Risk for preterm babies persist
RESEARCH into the short-term outcomes of very preterm babies published in the BMJ shows that overall survival increased from 40% in 1995 to 53% in 2006 but the pattern of major neonatal morbidity and the proportion of babies affected did not change. The researchers examined admissions of babies born between 22 and 25 weeks’ gestation to neonatal units in England, with 666 admissions in 1995 and 1115 in 2006. The researchers said increased admissions, increased survival and unchanged rates of major adverse outcomes suggested that the while the total number of children surviving extremely preterm birth free from impairments would rise, so would the number with long-term health problems. “This represents an important increase in workload for health, educational, and social services”, they wrote. A second study in the same issue of the BMJ, which examined the neurological and developmental outcomes of children born at less than 27 weeks’ gestation, found that the high risk of serious impairment at age 3 years persisted in preterm babies and increased as gestation shortened, from 20% of survivors at 26 weeks’ gestation to 45% at 23 weeks.
Benefits with longer term tamoxifen
NEW research shows 10 years of adjuvant tamoxifen therapy can reduce breast cancer mortality during years 10–14 after diagnosis. The research, published in The Lancet, found recurrence of breast cancer and mortality during the second decade after diagnosis were reduced more effectively by 10 years of tamoxifen than by 5 years.
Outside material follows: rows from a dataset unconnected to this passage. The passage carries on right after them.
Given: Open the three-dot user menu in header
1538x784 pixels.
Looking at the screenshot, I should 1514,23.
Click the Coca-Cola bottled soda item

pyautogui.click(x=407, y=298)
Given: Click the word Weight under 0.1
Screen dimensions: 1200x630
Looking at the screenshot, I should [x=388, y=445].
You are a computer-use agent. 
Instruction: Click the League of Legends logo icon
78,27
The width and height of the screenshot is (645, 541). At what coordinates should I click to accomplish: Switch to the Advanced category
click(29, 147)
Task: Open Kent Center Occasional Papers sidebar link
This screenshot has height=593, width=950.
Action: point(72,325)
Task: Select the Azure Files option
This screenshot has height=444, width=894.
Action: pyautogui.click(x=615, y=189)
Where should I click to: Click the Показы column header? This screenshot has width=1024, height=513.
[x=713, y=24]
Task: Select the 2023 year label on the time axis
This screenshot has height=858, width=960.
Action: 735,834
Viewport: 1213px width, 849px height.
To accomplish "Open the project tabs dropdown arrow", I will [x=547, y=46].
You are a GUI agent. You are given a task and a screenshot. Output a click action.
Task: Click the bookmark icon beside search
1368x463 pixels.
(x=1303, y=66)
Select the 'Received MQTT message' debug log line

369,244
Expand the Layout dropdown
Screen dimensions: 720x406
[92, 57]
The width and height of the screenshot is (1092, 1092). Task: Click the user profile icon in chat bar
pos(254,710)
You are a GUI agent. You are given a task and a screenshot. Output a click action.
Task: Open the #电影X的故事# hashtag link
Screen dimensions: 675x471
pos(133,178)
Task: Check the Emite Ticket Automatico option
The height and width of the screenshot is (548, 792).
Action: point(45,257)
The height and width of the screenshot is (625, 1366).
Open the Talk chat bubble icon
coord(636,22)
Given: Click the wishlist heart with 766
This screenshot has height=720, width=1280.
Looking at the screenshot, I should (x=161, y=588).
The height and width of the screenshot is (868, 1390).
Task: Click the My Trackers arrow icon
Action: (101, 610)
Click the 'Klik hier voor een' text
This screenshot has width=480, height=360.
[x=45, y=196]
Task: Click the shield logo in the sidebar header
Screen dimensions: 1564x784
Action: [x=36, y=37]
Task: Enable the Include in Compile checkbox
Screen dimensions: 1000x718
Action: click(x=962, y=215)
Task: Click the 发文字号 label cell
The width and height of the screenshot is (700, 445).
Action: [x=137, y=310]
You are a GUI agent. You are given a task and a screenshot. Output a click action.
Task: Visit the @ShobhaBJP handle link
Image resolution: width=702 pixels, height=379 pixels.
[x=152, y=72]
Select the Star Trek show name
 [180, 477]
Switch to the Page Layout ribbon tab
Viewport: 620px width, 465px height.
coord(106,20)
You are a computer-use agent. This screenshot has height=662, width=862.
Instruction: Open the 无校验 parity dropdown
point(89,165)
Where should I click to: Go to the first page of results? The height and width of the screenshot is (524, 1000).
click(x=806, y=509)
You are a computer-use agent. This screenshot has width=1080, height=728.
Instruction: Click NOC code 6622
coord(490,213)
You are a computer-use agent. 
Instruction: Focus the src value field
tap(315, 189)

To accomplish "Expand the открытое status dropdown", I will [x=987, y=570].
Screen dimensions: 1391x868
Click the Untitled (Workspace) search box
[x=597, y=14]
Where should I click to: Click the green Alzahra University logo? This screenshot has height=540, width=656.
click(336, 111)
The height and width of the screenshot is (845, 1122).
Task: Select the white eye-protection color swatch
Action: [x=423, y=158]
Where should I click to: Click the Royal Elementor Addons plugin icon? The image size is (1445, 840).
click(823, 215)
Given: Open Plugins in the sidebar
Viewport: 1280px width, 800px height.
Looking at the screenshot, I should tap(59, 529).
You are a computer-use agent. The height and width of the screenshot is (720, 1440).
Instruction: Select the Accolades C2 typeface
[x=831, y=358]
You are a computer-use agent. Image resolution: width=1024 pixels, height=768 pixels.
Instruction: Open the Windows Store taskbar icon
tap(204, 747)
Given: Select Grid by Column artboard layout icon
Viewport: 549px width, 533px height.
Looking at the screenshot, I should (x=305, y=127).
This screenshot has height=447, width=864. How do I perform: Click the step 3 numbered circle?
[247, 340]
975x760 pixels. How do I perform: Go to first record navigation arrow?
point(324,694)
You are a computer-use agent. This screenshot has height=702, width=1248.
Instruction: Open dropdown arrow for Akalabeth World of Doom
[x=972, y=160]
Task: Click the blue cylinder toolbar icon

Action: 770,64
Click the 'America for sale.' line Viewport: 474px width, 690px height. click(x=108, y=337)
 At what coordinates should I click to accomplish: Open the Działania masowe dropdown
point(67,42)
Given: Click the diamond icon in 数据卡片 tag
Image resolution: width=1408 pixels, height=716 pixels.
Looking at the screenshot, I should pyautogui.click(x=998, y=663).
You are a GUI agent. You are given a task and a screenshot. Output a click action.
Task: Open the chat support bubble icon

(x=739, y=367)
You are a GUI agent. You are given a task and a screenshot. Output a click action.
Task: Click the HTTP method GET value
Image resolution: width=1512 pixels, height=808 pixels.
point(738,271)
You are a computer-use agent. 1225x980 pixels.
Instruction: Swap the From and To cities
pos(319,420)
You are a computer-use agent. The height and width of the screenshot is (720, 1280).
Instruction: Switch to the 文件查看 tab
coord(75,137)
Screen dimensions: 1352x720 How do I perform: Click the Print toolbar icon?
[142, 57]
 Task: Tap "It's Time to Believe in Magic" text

Although the longer treatment increased side effects, the reduction in breast cancer deaths was greater than the increase in deaths from side effects. Based on the worldwide Adjuvant Tamoxifen: Longer Against Shorter (ATLAS) trial of 12 894 women with early breast cancer who had completed 5 years of treatment with tamoxifen, women were randomly allocated to continue tamoxifen to 10 years or stop at 5 years. Among 6846 women with oestrogen receptor (ER)-positive disease, the longer term therapy reduced the risk of breast cancer recurrence (617 recurrences in 3428 women allocated to continue vs 711 in 3418 controls), reduced breast cancer mortality (331 vs 397 deaths), and reduced overall mortality (639 vs 722 deaths). “Longer follow-up of ATLAS (and a meta-analysis of all such trials) will be needed to assess the full benefits and hazards throughout the second decade”, the researchers wrote. An accompanying commentary said if other trials confirmed the study results, it would herald a change of practice.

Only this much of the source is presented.